As Hobijn and Jovanovic tell it, investors recognized that many incumbent companies — the ones available to them on the stock market — risked obsolescence in this new era of information technology.
There would be winners, of course, but these were not yet obvious. What was obvious was that few of them were publicly listed (if formed, even).
As a result, the total value of US equities fell from 78% of GDP in 1972 to just 37% in 1974.
Valuations remained depressed until a new generation of companies — the first winners of the IT revolution — grew large enough to IPO.
This process took exactly 12 years.
We know that, Hobijn and Jovanovic say, because that’s when the relative value of stocks started going back up: the market capitalization of US equities went from 40% of GDP in 1985 to 130% in 1999.
Today — at the start of a new revolution in information technology — it’s 215%.
That may seem like a precarious height given how uncertain things seem.

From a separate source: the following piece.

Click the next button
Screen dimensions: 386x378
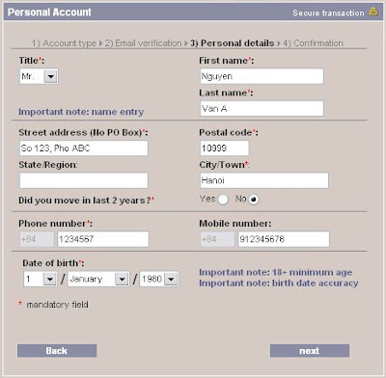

But, this time, there are plenty of winners to invest in: cloud providers, utilities, data center builders, and the entire semiconductor industry, for example.
Even a company as old-school as Caterpillar is a winner, thanks to its natural gas generators — which it's been making for decades — being used in data centers. The shares are up 170% over the past year.
Legacy winners like these are breaking the pattern of the IT revolution by more than offsetting declines in AI losers (software companies, mostly).
Also different this time: we won’t have to wait 12 years to invest in the new winners. The IPOs of Anthropic, OpenAI, and SpaceX should soon add at least $3 trillion to the value of listed US equities.
So, for all of the things investors have to worry about, a lack of options is not one.
But is there any upside to the stock market from a starting point of 200% of GDP?
Let’s check the charts.
The last time:

Per Hobijn and Jovanovic, this chart is mostly attributable to the advent of information technology. First because of the old firms it threatened to make obsolete and then because of all the new firms it enabled.
This time:

AI researcher Fin Moorhouse puts the current buildout in data centers in perspective by charting it against previous US megaprojects, like the highway system and US railroads.
Adjusted for GDP:

The data is less dramatic when measured as a share of GDP — which might mean we’re just getting started?
Very dramatic:

The Nasdaq was up 9.8% in the ten days to Tuesday — a 100th percentile event, per Warren Pies.
Winners and losers:

Year-to-date, semiconductor stocks have outperformed software stocks by twenty percentage points (and 163 percentage points over the past five years).
Unprecedented:

The dispersion of returns within the US technology sector has never been higher — which is what happens when the winners and losers from a new information revolution are both immediately available to trade.
Future IPOs:

Investors are betting big on the next generation of winners, as well. The dollar-value of venture capital investments hit an all-time high of $300 billion in the first quarter of 2026, up nearly 3x from the quarter before.
Near-future IPO:

The market value of Anthropic, as measured by perpetual futures on Ventuals, passed $1 trillion for the first time today.
Planting AI seeds:

Valuations of the very newest companies have skyrocketed. The red line above shows that the largest seed-stage startups were valued at $175 million in the first quarter of the year, up from $65 million less than a year ago.
The next big thing:

Morgan Stanley has data on the performance of Mythos. Charted against the performance of previous models, Mythos is above trend, but perhaps not as dramatically as Anthropic makes it out to be. Similarly, hallucinations (charted on the right) have declined, but not too dramatically.
Information revolution survival rate:

Morgan Stanley notes that, of every 100 publicly listed companies from 1976 (excluding financials), only 18 have survived in their original form.
It might happen faster this time.
Have a great weekend, revolutionary readers.